Collected data
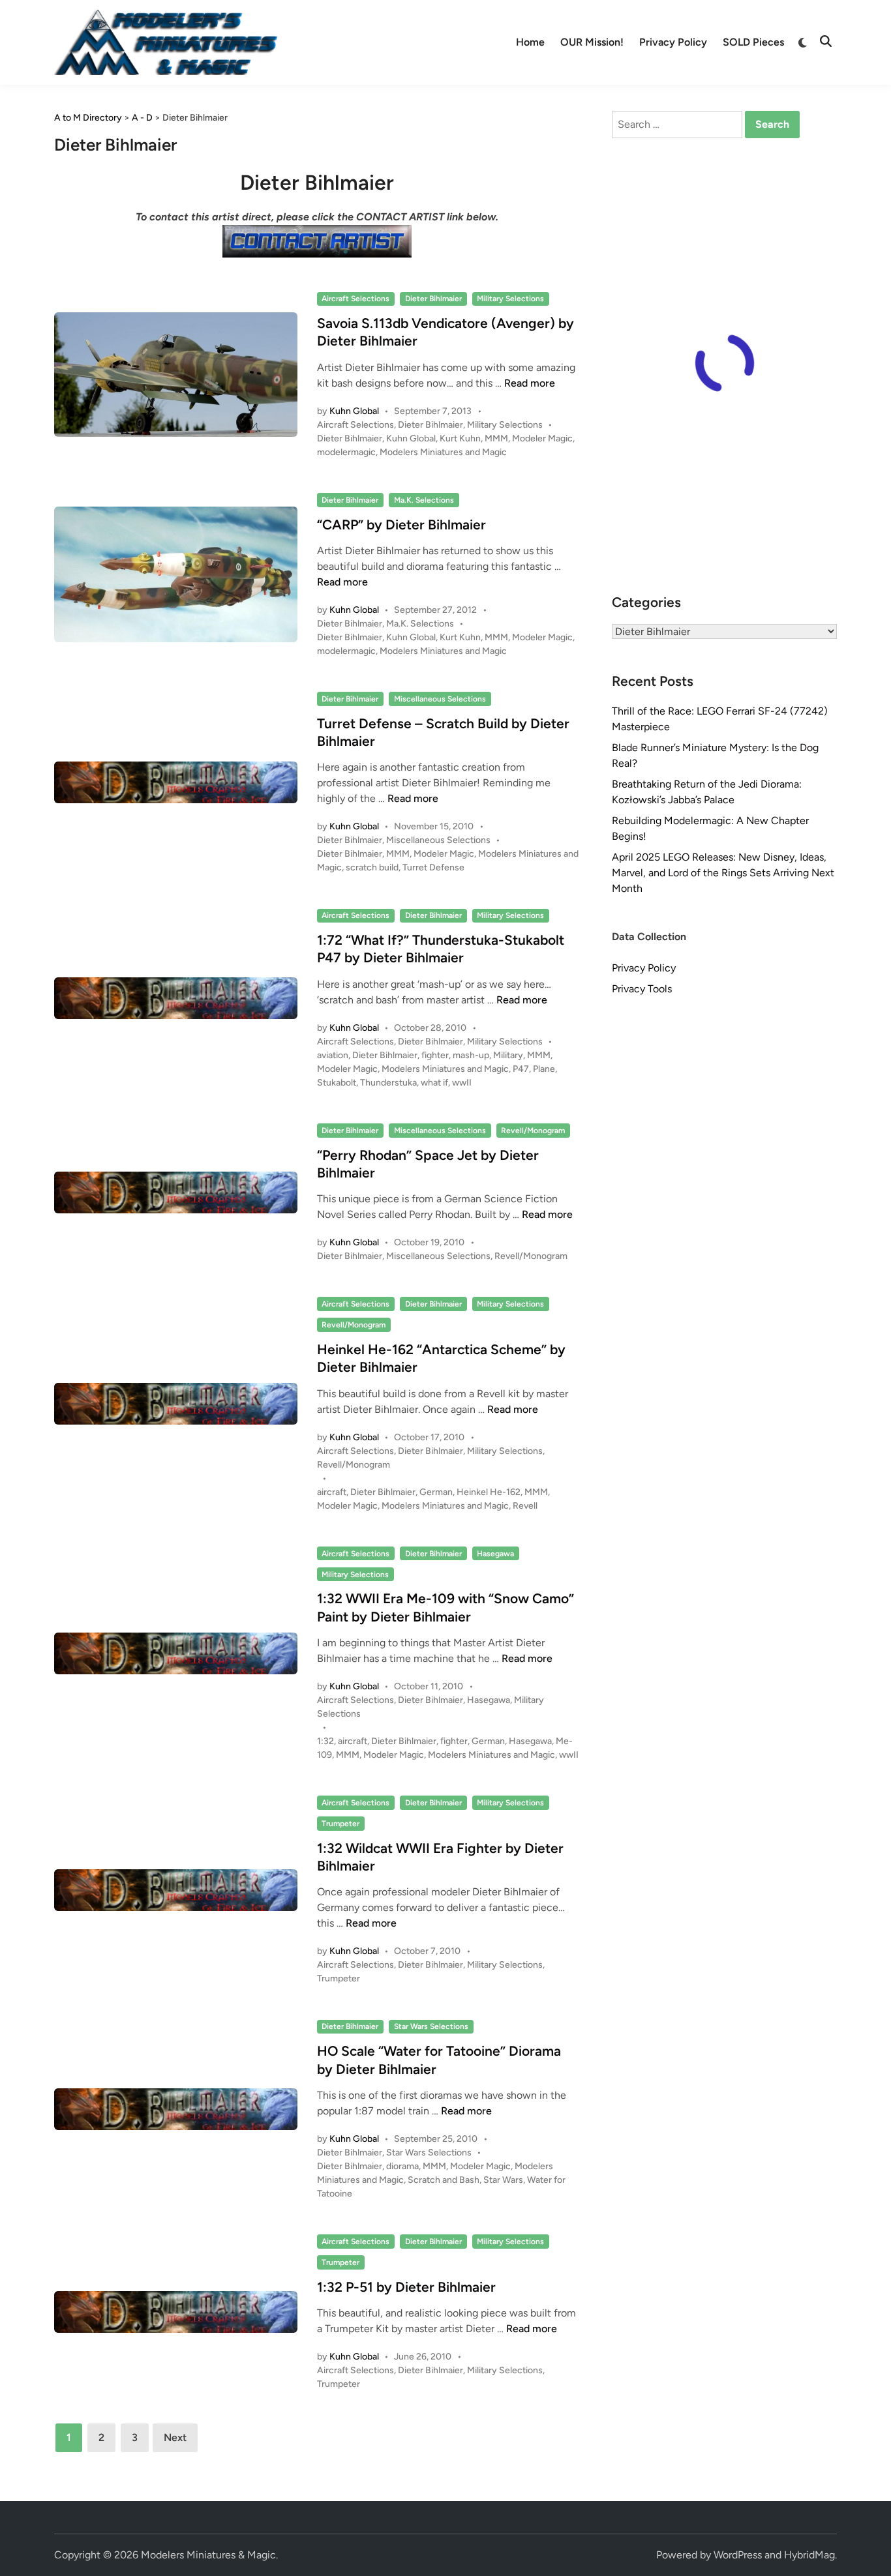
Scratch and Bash (443, 2179)
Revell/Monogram (533, 1130)
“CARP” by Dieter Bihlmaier (401, 524)
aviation (332, 1055)
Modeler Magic (542, 438)
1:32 (325, 1741)
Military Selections (510, 298)
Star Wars (503, 2179)
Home (530, 42)
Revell (525, 1505)
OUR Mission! (592, 42)
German (436, 1492)
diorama (402, 2166)
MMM (496, 438)
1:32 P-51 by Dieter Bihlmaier (406, 2287)
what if (434, 1082)
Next (175, 2437)
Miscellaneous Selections (440, 698)
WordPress (738, 2555)
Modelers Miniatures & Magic (208, 2555)
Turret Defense (433, 867)
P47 (521, 1068)
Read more (529, 383)
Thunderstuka (388, 1082)
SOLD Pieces (753, 42)
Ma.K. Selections (424, 500)
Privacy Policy (673, 42)
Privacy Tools (642, 989)
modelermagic (346, 452)
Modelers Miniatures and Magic (443, 452)
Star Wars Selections (431, 2026)
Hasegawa (495, 1553)
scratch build (372, 867)
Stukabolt (336, 1082)
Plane (544, 1068)
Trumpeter (340, 1823)
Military (508, 1055)
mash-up (471, 1055)
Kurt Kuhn (460, 438)
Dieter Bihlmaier (433, 298)
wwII (462, 1082)
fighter (435, 1055)
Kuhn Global (354, 411)
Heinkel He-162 (489, 1492)
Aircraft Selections (355, 298)
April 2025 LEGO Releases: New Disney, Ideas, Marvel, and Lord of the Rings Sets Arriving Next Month (723, 873)
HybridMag (809, 2555)
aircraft (331, 1492)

> [Your assignment] Above are the records; from them, give again exactly the lines from the one containing "Military Selections (510, 298)" through the one containing "Modelers Miniatures and Magic (443, 452)", both included.

> [Result of this exercise]
Military Selections (510, 298)
Star Wars (503, 2179)
Home (530, 42)
Revell (525, 1505)
OUR Mission! (592, 42)
German (436, 1492)
diorama (402, 2166)
MMM (496, 438)
1:32 P-51 by Dieter Bihlmaier (406, 2287)
what if (434, 1082)
Next (175, 2437)
Miscellaneous Selections (440, 698)
WordPress (738, 2555)
Modelers Miniatures & Magic (208, 2555)
Turret Defense (433, 867)
P47 (521, 1068)
Read more (529, 383)
Thunderstuka (388, 1082)
SOLD Pieces (753, 42)
Ma.K. Selections (424, 500)
Privacy Policy (673, 42)
Privacy Tools (642, 989)
modelermagic (346, 452)
Modelers Miniatures and Magic (443, 452)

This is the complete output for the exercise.